The chicken was quite tender and flavorful paired with the tomato-herb sauce which had such a rich and pleasant taste. For an additional flavor, I deglazed the pan with one of my favorite balsamic vinegars before adding the tomatoes - this really enhanced the dish. I served the chicken breasts over a bed of potato basil puree and a glass of Chardonnay – a perfect summer meal!
Simple, rustic, and delicious.
Chicken Breasts with Tomato-Herb Pan Sauce
Adapted from Bon Appetit - July 2011
2 tablespoon unsalted butter, room temperature
2 to 3 garlic cloves, minced
1 ½ teaspoon fresh oregano
½ teaspoon sweet paprika
2 chicken breasts, skinless and boneless
2 cups cherry tomatoes
1 tablespoon fresh Italian parsley, chopped finely
In a small bowl, combine the butter, garlic, oregano and paprika together until combined. Season compound butter with salt and pepper.
In a large skillet with the 1 tablespoon of the compound butter over medium heat. Season chicken with salt and pepper. Add chicken to skillet, cover and cook until no longer pink in center, about 5 minutes per side.
Spoon compound butter over the chicken as it cooks. When chicken is fully cooked, transfer to a plate. Cover with a tented piece of aluminum foil to keep it warm.
Increase the heat to high on the skillet and add the tomatoes and cook, stirring occasionally until they slightly burst and char, about 5 minutes. Using the back of the wooden spoon, softly crush the tomatoes to release juices. Add the rest of the compound butter to the skillet and taste for seasonings. Season with salt and pepper.
Serve chicken breasts with a heavy spoonful of the tomato sauce over chicken. Garnish with chopped parsley.
Potato Basil Puree
Adapted from Barefoot Contessa “How Easy is that?”
2 cups fresh basil leaves, lightly packed
2 pounds large Yukon Gold or white boiling potatoes, peeled and cut in quarters
1 cup half-and-half
¾ cup Parmigianno Reggiano, finely grated, plus extra for serving
2 teaspoons kosher salt
1 teaspoon freshly ground black pepper
Bring a large pot of salted water to a rolling boil and prepare a large bowl of ice water. Add the basil leaves to the boiling water and cook for 15 seconds. Remove the basil with a slotted spoon and immediately plunge the leaves into the ice water. Drain and set aside.
Add the potatoes to the same pot of boiling water and bring to boil again. Cook the potatoes until tender, about 20 to 25 minutes. Drain and return to the saucepan and cook over a low heat until any remaining water evaporates.
In a small saucepan over medium heat, heat the half-and-half and parmigianno cheese until the cream simmers. Place the basil in a food processor fitted with the steel blade and puree. Add the hot cream mixture and process until smooth.

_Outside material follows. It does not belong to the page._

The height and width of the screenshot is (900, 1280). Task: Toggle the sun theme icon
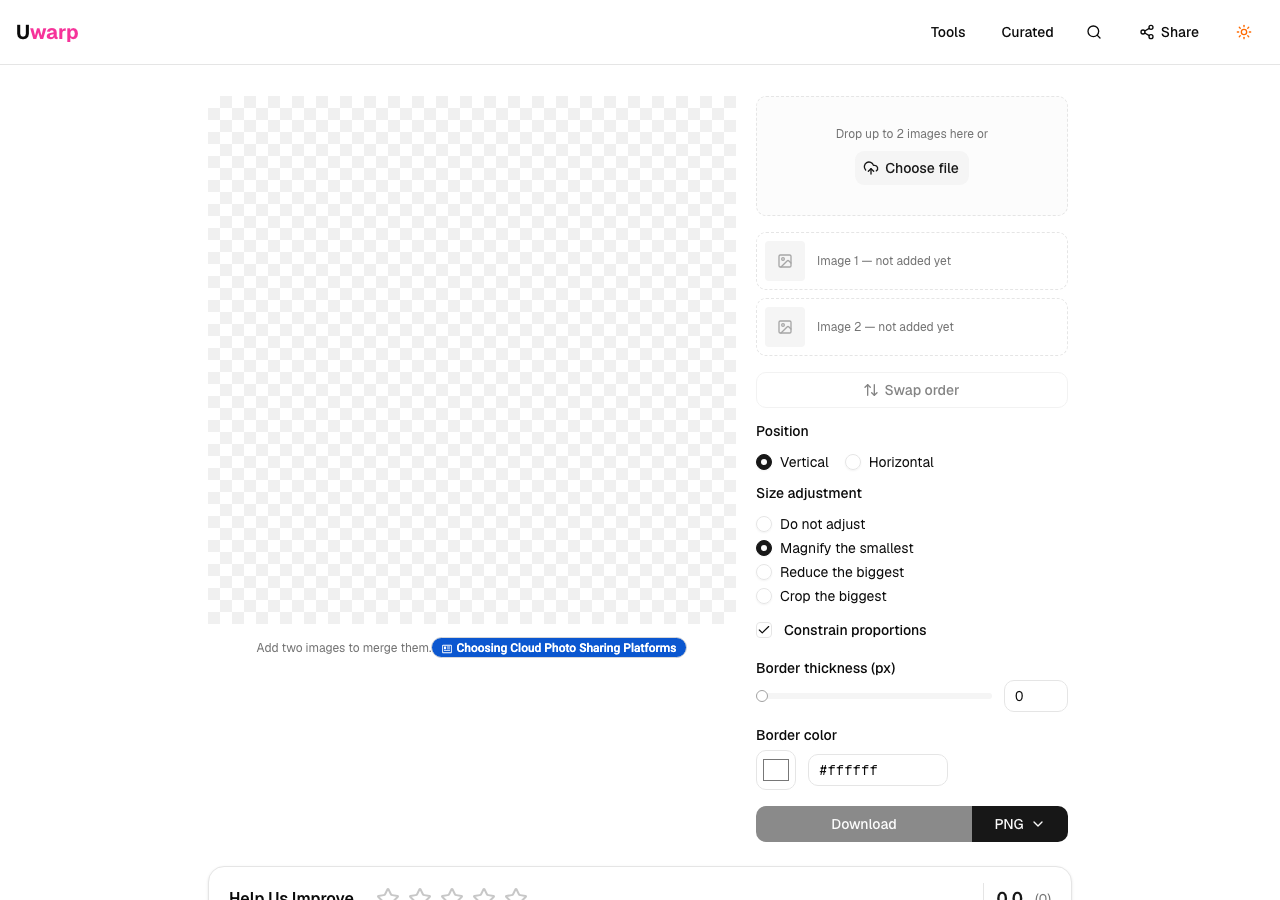pyautogui.click(x=1244, y=32)
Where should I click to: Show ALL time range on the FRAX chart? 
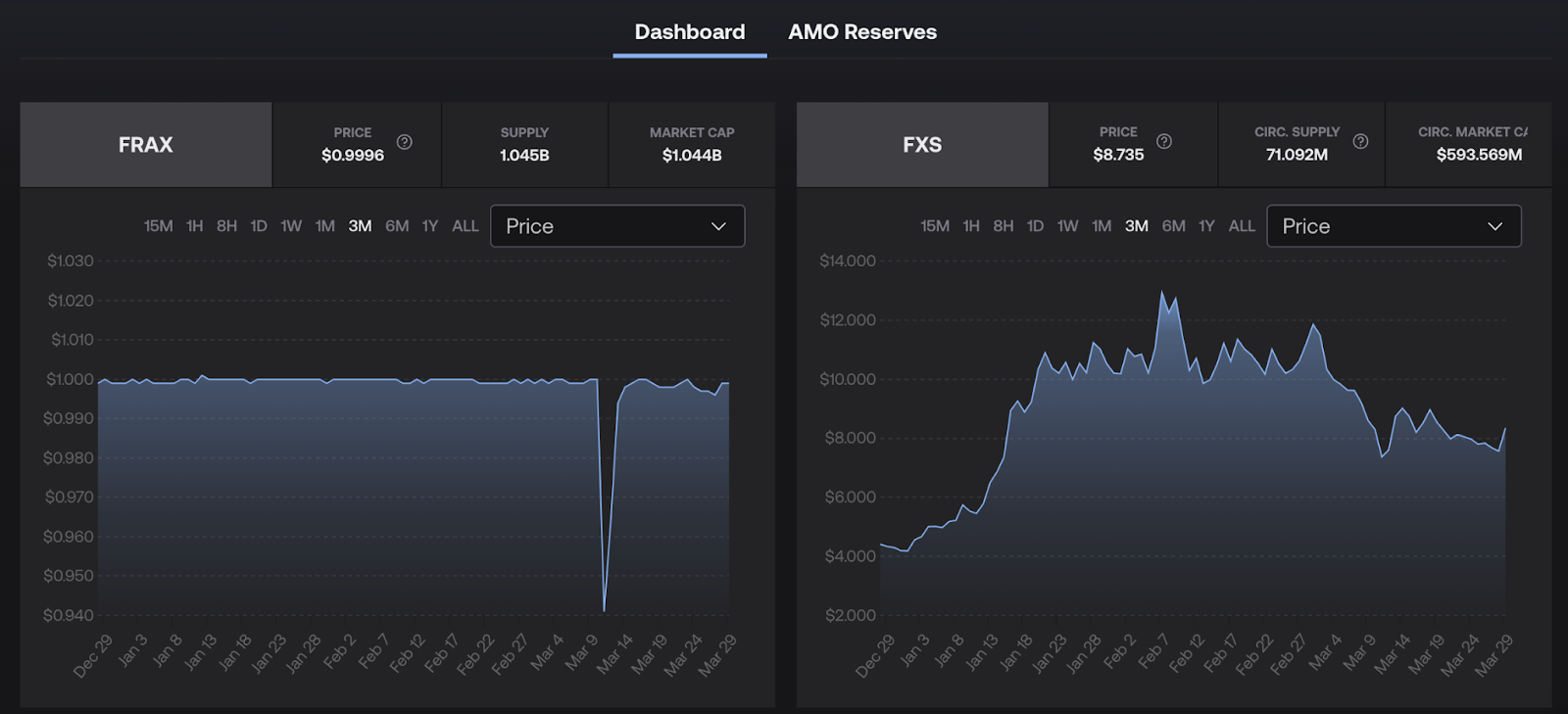click(x=466, y=226)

Using a handheld mixer, cream the hot potatoes until they are broken up. Slowly add the hot basil cream, the salt, and pepper and beat until smooth. If the potatoes need to be reheated, keep covered and keep on low heat.
Pour potatoes in a serving bowl, sprinkle with extra Parmesan cheese, season to taste, and serve hot.
Review: Awesome chicken dinner, and definitely a summer fave. I’m so happy that I saved a couple batches of grape tomatoes for this recipe. Thanks to Cook like a Champion, Pink Parsley and an Apple a Day for inspiring me to finally make this dish!